Mark Moffett, Ph.D. ’87

Who: Nature photographer; ecologist; Associate in Entomology at the Smithsonian Institution; winner of the 2006 Lowell Thomas Medal for Exploration.

Current Residence: Greenport, New York

Spotlight: “I like to photograph things that have been considered impossible, or have never been shown before,” Mark Moffett says. Moffett—alias “Doctor Bugs”—has risen to prominence for snapping such rarities as a tarantula shedding its skin, which it does just once every year, and a Colombian golden dart frog that only three non-locals have seen alive—and that packs enough poison to be fatal to one thousand people. “The key thing is to make people forget how small things are,” Moffett continues about his work.

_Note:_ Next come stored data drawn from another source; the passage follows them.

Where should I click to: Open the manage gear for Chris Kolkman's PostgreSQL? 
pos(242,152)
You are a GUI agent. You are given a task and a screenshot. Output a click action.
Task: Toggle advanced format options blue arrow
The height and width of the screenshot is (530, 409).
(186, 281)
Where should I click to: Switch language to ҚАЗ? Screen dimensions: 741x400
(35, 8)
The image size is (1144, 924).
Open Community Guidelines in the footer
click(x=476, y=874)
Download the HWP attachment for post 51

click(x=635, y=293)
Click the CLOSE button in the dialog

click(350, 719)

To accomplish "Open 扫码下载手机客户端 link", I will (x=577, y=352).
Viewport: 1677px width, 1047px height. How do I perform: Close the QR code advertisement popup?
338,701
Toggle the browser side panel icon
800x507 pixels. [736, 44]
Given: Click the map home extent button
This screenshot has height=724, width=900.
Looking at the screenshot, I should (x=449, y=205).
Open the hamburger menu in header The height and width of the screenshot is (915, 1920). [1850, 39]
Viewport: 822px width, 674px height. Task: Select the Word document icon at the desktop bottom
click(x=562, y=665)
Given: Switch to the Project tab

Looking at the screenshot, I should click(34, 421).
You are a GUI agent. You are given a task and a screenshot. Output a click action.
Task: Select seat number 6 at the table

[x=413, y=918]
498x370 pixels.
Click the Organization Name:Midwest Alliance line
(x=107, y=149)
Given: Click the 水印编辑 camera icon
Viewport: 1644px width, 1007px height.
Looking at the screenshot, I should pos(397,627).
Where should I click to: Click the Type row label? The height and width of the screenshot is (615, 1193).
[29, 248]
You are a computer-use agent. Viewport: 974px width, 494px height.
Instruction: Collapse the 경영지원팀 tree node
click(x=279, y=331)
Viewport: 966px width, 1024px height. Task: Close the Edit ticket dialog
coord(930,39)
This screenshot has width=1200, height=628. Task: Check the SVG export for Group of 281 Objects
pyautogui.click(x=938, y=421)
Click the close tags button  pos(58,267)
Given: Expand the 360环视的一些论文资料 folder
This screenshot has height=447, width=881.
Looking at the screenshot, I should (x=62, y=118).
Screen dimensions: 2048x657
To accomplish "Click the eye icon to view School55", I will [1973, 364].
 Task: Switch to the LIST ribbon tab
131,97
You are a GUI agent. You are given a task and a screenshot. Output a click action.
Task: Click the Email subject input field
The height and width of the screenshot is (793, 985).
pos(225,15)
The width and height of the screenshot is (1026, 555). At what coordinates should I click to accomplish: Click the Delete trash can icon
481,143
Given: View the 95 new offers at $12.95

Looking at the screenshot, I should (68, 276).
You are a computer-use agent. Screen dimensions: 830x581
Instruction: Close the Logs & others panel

Indeed, looking at Moffett’s striking close-ups of New Guinean stag flies putting their dukes up like boxers and tropical frogs unblinkingly returning your stare—not to mention his streaming video footage of African driver ants, twenty or thirty thousand thick—it’s easy to lose sight of the fact that the bulk of his subjects could fit in your hand. Although given that most of his subjects either bite, are venomous, or both, I wouldn’t recommend that. To date, Moffett has shot more covers for National Geographic than anyone else.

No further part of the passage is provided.